Jenderal Hoegeng Iman Santoso adalah Kepala Polri periode 1969-1971 yang dikenal jujur, berani dan bersahaja, kelahiran Pekalongan, Jawa Tengah.
Setelah membuat pernyataan permintaan maaf secara tertulis, akhirnya Ismail dilepaskan. Ismail sempat hendak dijerat dengan Pasal 45 ayat (3) Undang-Undang (UU) No 11 Tahun 2008 yang diperbarui dengan UU No 19 Tahun 2016 tentang Informasi dan Transaksi Elektronik (ITE), tapi urung.

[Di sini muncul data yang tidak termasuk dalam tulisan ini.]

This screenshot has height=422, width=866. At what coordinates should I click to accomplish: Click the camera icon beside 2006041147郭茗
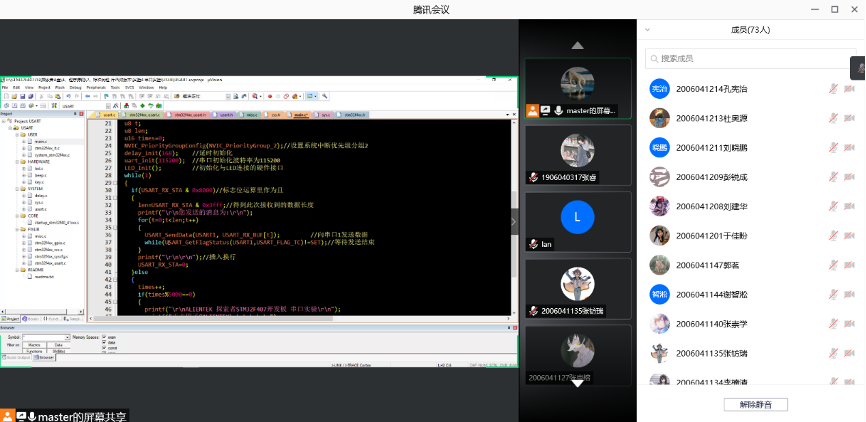point(849,266)
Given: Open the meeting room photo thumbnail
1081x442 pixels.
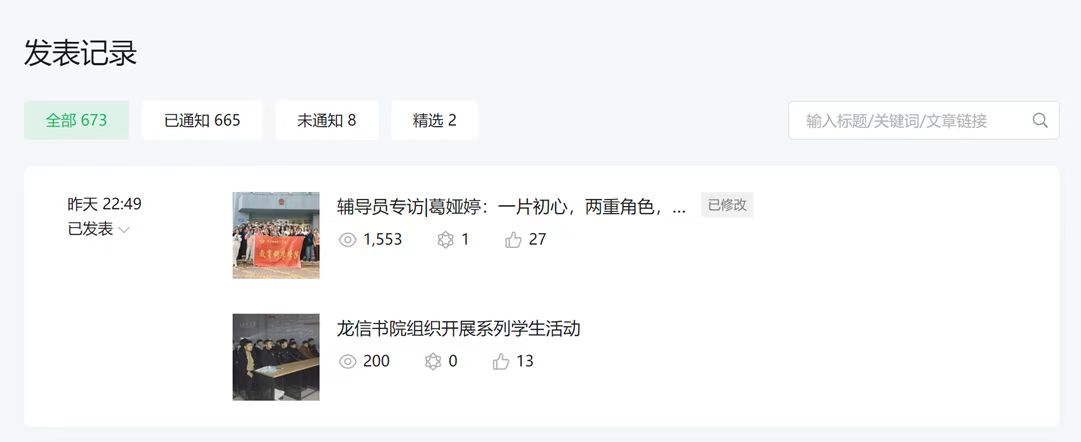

Secara hukum, Ismail mungkin dianggap tidak bersalah. Tapi secara moral mungkin ia dianggap bersalah. Buktinya, ia harus menulis pernyataan permintaan maaf segala. Jika tidak, proses hukum akan dilanjutkan.

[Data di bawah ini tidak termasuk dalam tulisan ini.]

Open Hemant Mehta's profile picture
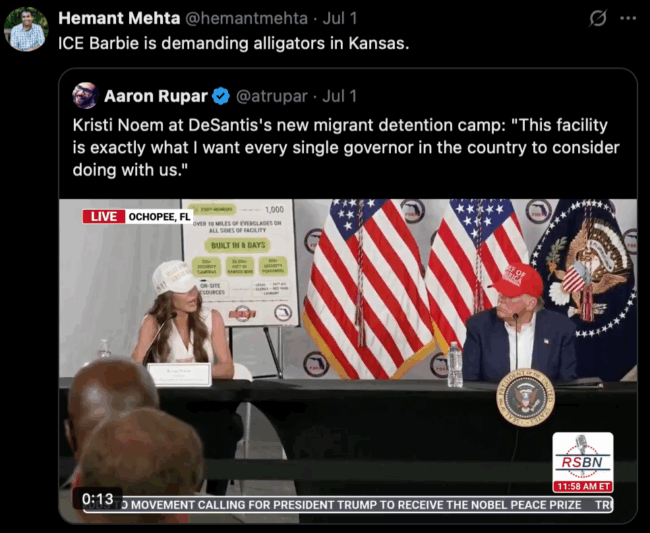This screenshot has height=533, width=650. [26, 29]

Alkisah, Gus Dur yang juga mantan Ketua Umum Pengurus Besar Nahdatul Ulama (PBNU) biasa menyampaikan kritik melalui lelucon atau anekdot. Anekdot “tiga polisi jujur’ adalah salah satu yang paling terkenal dari humor Gus Dur.
AS Hikam, Menteri Riset dan Teknologi era Gus Dur, dalam bukunya yang berjudul, “Gus Durku, Gus Dur Anda, Gus Dur Kita” (2013), menulis, humor tersebut pertama kali ia dengar pada 2008 ketika bertamu ke rumah Gus Dur. Humor tersebut merupakan bentuk sindiran sekaligus kritik agar Polri bisa bekerja lebih baik.

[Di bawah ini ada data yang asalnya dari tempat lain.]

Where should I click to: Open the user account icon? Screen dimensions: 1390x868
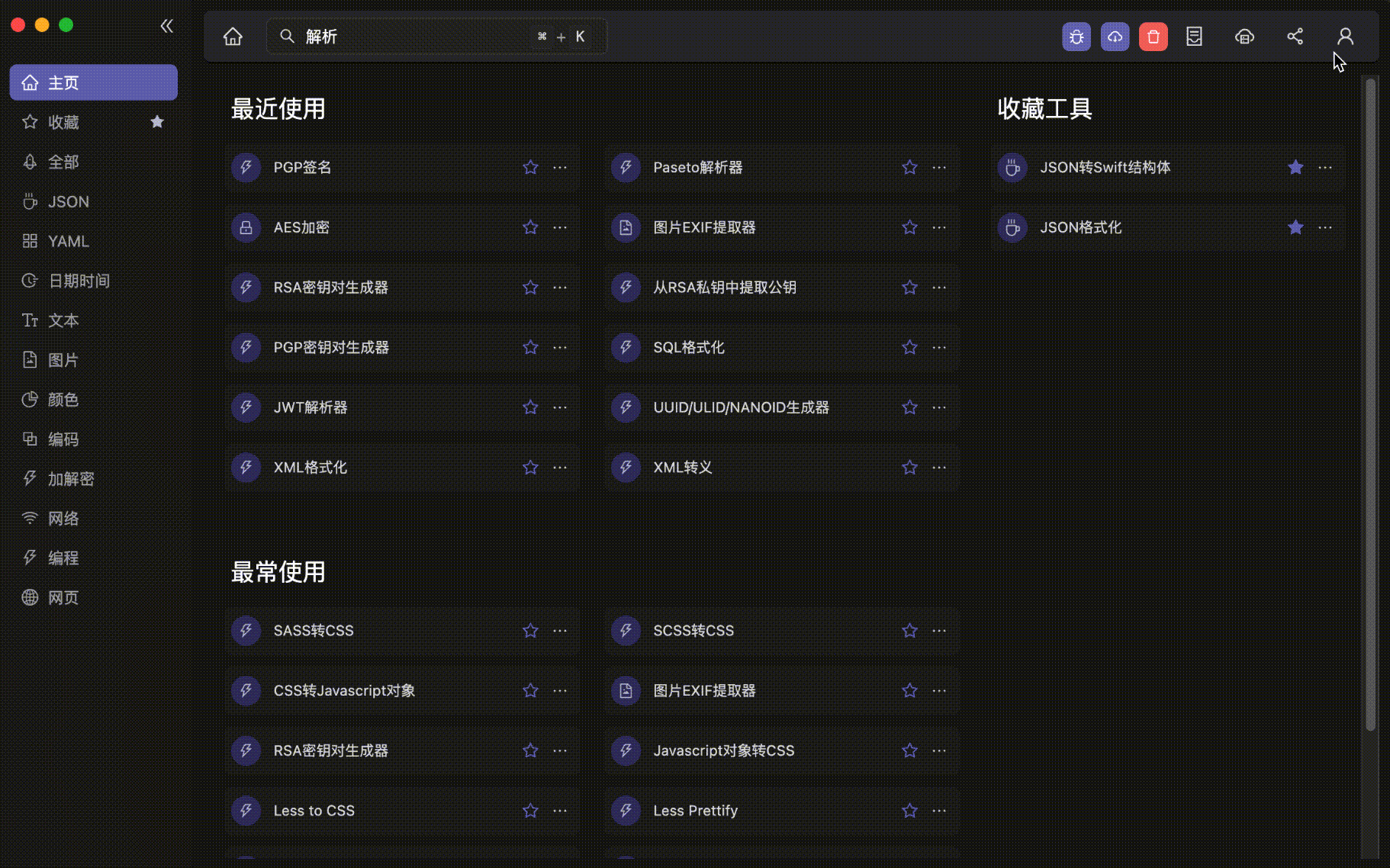pos(1345,37)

Ada aksioma, salah satu indikator kecerdasan seseorang ialah ia mampu menertawakan kekonyolannya sendiri.
Sebuah sumber menyebut, humor adalah salah satu cara menertawakan kekonyolan manusia. Rasa humor yang muncul dalam keseharian hidup masyarakat bahkan mencerminkan daya tahan masyarakat itu sendiri yang tinggi dalam menghadapi kepahitan dan kesengsaraan hidup.
Selain itu, kemampuan untuk menertawakan diri sendiri adalah petunjuk adanya keseimbangan antara tuntutan kebutuhan dan rasa hati di satu pihak, dan kesadaran akan keterbatasan diri di lain pihak.
Alhasil, disadari atau tidak, Ismail Ahmad telah mengajarkan kepada kita tentang bagaimana “mati ketawa cara Rusia”, meski hal itu bermula dari keisengan belaka. Dengan itu, ia pun membuat kejutan, karena rahasia dari humor adalah kejutan.
Ismail juga telah berhasil mengubah humor menjadi senjata, membantu orang-orang tertindas untuk tersenyum pada situasi mereka terluka!